*** Begin section ***
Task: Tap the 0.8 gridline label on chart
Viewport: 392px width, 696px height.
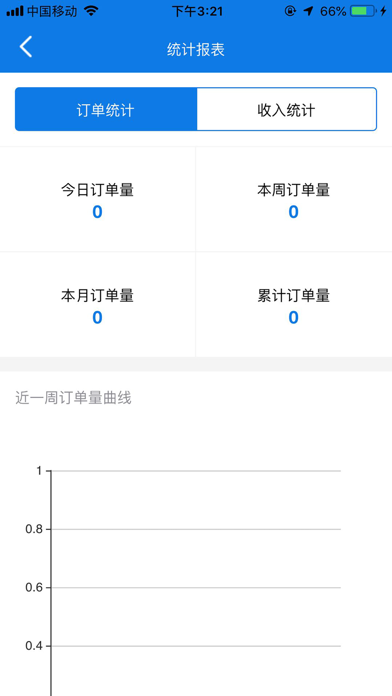Action: [x=35, y=529]
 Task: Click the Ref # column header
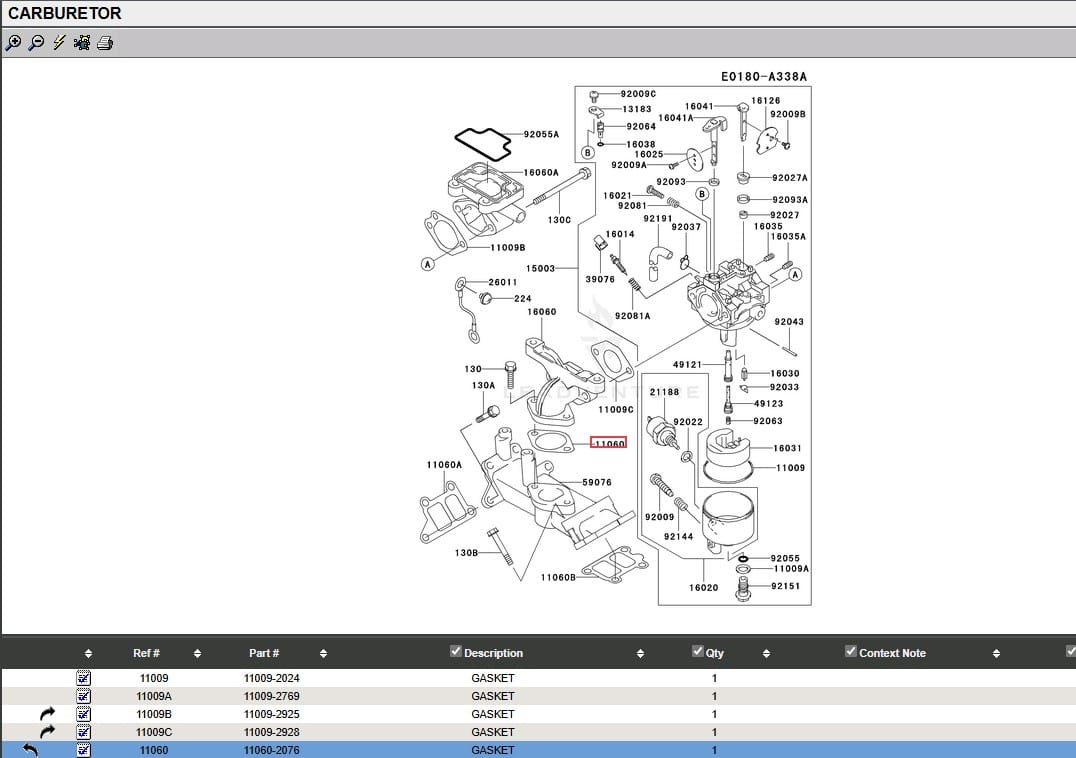146,653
*** End section ***
**THE PROBLEM**
The answer must be the exact lines from the line with "Viewport: 392px width, 696px height." to the final line of the data, both ends included, with no pictures.

**SOLUTION FOR THIS TASK**
Viewport: 392px width, 696px height.
Action: [x=35, y=529]
 Task: Click the Ref # column header
146,653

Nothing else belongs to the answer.